__Problem description__. Would you please write out every record exactly?

__Given information__.
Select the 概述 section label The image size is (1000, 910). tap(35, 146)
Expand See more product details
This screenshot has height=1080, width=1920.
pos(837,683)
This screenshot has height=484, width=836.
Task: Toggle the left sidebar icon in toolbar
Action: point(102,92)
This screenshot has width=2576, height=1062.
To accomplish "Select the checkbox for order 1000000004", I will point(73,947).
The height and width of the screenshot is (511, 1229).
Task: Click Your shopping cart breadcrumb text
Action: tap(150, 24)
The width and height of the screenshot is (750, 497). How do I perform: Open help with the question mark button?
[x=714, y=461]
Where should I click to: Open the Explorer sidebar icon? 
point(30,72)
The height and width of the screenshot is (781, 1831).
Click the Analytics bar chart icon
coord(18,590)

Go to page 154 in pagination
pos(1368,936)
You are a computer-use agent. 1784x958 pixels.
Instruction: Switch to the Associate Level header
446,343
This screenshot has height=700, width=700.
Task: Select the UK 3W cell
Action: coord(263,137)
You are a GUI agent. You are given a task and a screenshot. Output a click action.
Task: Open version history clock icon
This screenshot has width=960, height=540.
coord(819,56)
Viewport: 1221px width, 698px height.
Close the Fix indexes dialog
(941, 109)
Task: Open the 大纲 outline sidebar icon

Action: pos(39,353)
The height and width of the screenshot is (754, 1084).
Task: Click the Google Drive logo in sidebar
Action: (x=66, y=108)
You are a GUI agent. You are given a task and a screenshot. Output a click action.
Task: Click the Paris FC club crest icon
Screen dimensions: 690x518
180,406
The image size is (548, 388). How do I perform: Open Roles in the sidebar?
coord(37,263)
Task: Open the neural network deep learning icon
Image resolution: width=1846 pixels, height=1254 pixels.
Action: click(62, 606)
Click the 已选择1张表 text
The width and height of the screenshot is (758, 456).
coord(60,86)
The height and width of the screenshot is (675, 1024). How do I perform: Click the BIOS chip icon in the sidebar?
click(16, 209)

__The completed task__.
Select the 概述 section label The image size is (1000, 910). tap(35, 146)
Expand See more product details
This screenshot has height=1080, width=1920.
pos(837,683)
This screenshot has height=484, width=836.
Task: Toggle the left sidebar icon in toolbar
Action: point(102,92)
This screenshot has width=2576, height=1062.
To accomplish "Select the checkbox for order 1000000004", I will point(73,947).
The height and width of the screenshot is (511, 1229).
Task: Click Your shopping cart breadcrumb text
Action: tap(150, 24)
The width and height of the screenshot is (750, 497). How do I perform: Open help with the question mark button?
[x=714, y=461]
Where should I click to: Open the Explorer sidebar icon? 
point(30,72)
The height and width of the screenshot is (781, 1831).
Click the Analytics bar chart icon
coord(18,590)

Go to page 154 in pagination
pos(1368,936)
You are a computer-use agent. 1784x958 pixels.
Instruction: Switch to the Associate Level header
446,343
This screenshot has height=700, width=700.
Task: Select the UK 3W cell
Action: coord(263,137)
You are a GUI agent. You are given a task and a screenshot. Output a click action.
Task: Open version history clock icon
This screenshot has width=960, height=540.
coord(819,56)
Viewport: 1221px width, 698px height.
Close the Fix indexes dialog
(941, 109)
Task: Open the 大纲 outline sidebar icon

Action: pos(39,353)
The height and width of the screenshot is (754, 1084).
Task: Click the Google Drive logo in sidebar
Action: (x=66, y=108)
You are a GUI agent. You are given a task and a screenshot. Output a click action.
Task: Click the Paris FC club crest icon
Screen dimensions: 690x518
180,406
The image size is (548, 388). How do I perform: Open Roles in the sidebar?
coord(37,263)
Task: Open the neural network deep learning icon
Image resolution: width=1846 pixels, height=1254 pixels.
Action: click(62, 606)
Click the 已选择1张表 text
The width and height of the screenshot is (758, 456).
coord(60,86)
The height and width of the screenshot is (675, 1024). How do I perform: Click the BIOS chip icon in the sidebar?
click(16, 209)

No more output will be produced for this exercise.